Comparison of different segmentation approaches without using gold standard. Application to the estimation of the left ventricle ejection fraction from cardiac cine MRI sequences

A statistical method is proposed to compare several estimates of a relevant clinical parameter when no gold standard is available. The method is illustrated by considering the left ventricle ejection fraction derived from cardiac magnetic resonance images and computed using seven approaches with different degrees of automation. The proposed method did not use any a priori regarding with the reliability of each method and its degree of automation. The results showed that the most accurate estimates of the ejection fraction were obtained using manual segmentations, followed by the semiautomatic methods, while the methods with the least user input yielded the least accurate ejection fraction estimates. These results were consistent with the expected performance of the estimation methods, suggesting that the proposed statistical approach might be helpful to assess the performance of estimation methods on clinical data for which no gold standard is available.

Integrating fiber orientation constraint into a spatio-temporal FEM model for heart borders and motion tracking in dynamic MRI

The dynamic deformable elastic template (DET) model has been previously introduced for the retrieval of personalized anatomical and functional models of the heart from dynamic cardiac image sequences. The dynamic DET model is a finite element deformable model, for which the minimum of the energy must satisfy a simplified equation of Dynamics. In this paper, we extend the model by integrating fiber constraints in order to improve the retrieval of cardiac deformations from cinetic magnetic resonance imaging (cineMRI). Evaluation conducted until now on cine MRI sequences shows an improvement of the recovery of the motion in images that present a low level of obvious rotation.

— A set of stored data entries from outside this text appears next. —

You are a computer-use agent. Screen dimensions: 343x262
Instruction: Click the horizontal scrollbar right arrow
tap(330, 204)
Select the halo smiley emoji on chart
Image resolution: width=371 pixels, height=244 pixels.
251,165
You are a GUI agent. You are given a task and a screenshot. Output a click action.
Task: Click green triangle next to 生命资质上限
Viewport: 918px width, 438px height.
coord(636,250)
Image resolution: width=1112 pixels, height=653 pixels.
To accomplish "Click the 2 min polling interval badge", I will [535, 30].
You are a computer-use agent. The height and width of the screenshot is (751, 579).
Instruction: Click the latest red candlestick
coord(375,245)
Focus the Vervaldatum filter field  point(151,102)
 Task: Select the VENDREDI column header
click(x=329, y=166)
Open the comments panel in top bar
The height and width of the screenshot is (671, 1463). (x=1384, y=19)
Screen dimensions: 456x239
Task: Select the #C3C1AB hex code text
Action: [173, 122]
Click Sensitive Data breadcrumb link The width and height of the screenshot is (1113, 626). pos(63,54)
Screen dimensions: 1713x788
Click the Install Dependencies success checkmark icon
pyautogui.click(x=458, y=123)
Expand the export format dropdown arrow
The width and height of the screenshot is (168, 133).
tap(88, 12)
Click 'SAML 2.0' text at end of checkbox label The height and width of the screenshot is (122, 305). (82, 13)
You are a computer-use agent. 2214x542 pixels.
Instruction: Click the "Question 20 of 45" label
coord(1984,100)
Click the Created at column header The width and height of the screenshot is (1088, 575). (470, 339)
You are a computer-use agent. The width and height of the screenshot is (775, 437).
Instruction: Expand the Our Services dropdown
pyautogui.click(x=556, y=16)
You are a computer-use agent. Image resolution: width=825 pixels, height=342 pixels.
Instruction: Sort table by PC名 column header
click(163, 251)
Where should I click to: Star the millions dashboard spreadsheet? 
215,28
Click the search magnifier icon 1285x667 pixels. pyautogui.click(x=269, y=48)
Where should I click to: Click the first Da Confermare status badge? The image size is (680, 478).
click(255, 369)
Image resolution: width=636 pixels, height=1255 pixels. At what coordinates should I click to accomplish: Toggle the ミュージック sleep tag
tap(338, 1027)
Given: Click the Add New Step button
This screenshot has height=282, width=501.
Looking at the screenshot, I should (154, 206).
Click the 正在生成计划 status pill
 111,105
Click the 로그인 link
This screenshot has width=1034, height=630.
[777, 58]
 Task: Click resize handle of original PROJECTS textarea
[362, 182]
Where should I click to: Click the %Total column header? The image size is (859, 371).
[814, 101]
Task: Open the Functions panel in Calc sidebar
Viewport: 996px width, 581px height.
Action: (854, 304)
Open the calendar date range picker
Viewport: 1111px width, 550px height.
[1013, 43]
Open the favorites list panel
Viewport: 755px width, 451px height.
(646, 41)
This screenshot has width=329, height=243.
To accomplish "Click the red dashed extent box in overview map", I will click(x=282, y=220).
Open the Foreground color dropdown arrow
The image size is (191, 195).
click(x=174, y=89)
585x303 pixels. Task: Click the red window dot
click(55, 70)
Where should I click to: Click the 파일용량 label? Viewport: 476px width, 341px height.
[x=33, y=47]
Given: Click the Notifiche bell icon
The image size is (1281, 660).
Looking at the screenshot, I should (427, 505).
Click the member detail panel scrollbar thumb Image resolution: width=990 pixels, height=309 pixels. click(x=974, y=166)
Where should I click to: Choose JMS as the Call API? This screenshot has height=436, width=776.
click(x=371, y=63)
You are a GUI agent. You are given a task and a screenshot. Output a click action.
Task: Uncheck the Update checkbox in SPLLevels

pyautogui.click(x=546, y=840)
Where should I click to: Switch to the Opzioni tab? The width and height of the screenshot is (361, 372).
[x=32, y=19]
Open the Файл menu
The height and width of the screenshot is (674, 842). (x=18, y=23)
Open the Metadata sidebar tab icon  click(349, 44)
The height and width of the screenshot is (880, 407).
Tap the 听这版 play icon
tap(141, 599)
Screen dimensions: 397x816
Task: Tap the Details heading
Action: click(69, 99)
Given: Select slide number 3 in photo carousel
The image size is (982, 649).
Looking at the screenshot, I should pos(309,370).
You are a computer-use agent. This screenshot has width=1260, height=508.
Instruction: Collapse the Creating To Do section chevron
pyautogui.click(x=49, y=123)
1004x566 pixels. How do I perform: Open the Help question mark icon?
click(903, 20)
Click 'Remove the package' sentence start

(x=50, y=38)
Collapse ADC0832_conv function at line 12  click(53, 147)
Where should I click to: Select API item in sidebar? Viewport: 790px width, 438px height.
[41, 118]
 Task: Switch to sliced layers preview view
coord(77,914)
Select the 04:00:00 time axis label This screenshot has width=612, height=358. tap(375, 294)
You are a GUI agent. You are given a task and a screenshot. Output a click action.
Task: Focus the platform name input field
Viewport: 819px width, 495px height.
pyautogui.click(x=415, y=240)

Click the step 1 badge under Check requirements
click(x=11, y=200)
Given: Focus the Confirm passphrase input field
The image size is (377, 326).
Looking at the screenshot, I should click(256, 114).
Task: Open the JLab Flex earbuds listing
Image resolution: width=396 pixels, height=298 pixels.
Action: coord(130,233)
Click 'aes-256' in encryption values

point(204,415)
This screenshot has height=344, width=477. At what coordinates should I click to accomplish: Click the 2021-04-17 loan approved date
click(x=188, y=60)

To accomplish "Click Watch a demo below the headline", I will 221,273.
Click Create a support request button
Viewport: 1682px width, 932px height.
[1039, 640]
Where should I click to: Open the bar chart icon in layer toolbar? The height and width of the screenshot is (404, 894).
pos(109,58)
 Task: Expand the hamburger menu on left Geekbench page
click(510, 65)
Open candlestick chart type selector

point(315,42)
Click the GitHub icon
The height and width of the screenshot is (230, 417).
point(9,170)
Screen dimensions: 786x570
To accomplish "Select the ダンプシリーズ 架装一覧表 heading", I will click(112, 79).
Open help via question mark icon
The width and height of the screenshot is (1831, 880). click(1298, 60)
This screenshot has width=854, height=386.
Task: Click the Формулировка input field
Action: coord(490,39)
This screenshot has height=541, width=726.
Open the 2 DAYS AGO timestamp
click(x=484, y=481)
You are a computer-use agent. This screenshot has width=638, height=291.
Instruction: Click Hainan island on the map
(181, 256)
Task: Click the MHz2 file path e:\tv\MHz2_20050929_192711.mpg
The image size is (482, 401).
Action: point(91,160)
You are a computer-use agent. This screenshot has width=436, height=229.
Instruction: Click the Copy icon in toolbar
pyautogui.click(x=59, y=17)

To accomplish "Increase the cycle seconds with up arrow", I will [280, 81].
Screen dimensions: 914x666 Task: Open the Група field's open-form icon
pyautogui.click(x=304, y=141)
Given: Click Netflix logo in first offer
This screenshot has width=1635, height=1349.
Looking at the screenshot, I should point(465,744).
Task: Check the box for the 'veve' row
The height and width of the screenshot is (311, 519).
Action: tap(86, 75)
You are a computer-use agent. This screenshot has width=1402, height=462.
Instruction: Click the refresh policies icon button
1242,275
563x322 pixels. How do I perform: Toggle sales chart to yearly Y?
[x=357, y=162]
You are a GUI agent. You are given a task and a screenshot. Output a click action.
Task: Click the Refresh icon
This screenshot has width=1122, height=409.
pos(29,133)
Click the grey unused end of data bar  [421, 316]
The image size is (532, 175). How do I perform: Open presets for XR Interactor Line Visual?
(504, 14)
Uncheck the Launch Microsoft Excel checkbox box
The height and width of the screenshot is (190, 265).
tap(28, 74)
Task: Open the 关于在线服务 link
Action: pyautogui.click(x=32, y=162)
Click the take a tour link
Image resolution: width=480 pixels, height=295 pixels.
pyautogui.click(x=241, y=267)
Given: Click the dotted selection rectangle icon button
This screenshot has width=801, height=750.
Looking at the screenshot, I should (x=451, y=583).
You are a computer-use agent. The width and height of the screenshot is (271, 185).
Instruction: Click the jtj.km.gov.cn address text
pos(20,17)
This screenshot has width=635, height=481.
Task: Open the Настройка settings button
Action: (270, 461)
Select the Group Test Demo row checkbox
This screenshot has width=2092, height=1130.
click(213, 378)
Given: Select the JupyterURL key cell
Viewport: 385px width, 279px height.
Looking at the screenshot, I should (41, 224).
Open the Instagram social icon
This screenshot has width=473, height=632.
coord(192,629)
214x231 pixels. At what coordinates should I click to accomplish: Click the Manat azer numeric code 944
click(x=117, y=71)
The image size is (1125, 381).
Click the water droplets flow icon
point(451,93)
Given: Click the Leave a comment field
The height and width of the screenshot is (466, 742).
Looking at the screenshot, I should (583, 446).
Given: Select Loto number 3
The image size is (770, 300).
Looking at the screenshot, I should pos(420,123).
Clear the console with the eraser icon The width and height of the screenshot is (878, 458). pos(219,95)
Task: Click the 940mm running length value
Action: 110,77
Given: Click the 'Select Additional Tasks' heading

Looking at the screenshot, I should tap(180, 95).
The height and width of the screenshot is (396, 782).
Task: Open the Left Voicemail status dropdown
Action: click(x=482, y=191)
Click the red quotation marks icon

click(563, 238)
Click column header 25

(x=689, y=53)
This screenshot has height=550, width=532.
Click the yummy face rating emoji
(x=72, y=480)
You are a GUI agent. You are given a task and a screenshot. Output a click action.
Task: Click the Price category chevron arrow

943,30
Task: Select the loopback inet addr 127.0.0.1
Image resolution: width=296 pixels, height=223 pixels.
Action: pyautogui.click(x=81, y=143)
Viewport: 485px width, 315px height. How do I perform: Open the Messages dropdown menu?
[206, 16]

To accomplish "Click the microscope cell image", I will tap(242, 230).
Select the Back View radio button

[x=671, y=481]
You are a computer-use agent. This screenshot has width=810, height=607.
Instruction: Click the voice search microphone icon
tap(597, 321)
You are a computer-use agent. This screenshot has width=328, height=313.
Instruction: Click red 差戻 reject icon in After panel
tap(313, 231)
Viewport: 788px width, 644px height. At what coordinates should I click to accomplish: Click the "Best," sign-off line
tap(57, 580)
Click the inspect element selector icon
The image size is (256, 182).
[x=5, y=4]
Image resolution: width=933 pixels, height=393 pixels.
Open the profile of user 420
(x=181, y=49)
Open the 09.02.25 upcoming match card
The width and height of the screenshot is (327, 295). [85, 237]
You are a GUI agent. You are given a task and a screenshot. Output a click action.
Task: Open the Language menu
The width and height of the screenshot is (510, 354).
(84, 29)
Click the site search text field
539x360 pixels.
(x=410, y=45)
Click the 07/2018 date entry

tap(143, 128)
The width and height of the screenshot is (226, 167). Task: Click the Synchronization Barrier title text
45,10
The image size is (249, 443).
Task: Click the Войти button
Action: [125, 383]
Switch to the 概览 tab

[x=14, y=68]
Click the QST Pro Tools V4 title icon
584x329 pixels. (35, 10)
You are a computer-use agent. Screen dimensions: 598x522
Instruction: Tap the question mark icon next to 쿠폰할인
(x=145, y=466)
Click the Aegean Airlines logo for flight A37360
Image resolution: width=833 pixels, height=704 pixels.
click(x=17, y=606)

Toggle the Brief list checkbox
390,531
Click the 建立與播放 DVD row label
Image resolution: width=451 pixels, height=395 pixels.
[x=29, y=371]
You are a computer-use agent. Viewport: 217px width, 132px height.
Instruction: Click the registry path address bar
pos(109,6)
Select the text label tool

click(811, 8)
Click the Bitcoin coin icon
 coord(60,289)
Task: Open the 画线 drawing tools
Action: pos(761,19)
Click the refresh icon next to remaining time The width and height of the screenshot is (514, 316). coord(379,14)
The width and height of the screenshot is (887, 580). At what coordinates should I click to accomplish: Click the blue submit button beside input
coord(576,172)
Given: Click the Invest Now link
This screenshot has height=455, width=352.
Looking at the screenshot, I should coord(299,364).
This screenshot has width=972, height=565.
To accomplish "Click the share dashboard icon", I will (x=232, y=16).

Driving dynamic cardiac model adaptation with MR-tagging displacement information

The dynamic deformable elastic template (DET) model has been previously introduced for the retrieval of personalized anatomical and functional models of the heart from dynamic cardiac image sequences. Dynamic DET model is a finite element deformable model, for which the minimum of the energy must satisfy a simplified equation of Dynamics. In this paper, we extend its scope to the retrieval of cardiac deformation within tagged magnetic imaging, using precomputed displacement fields as prior data to drive the model. Evaluation conducted on simulated sequences shows the performance of the model to track heart motion as a function of the quantity and quality of prior displacement information.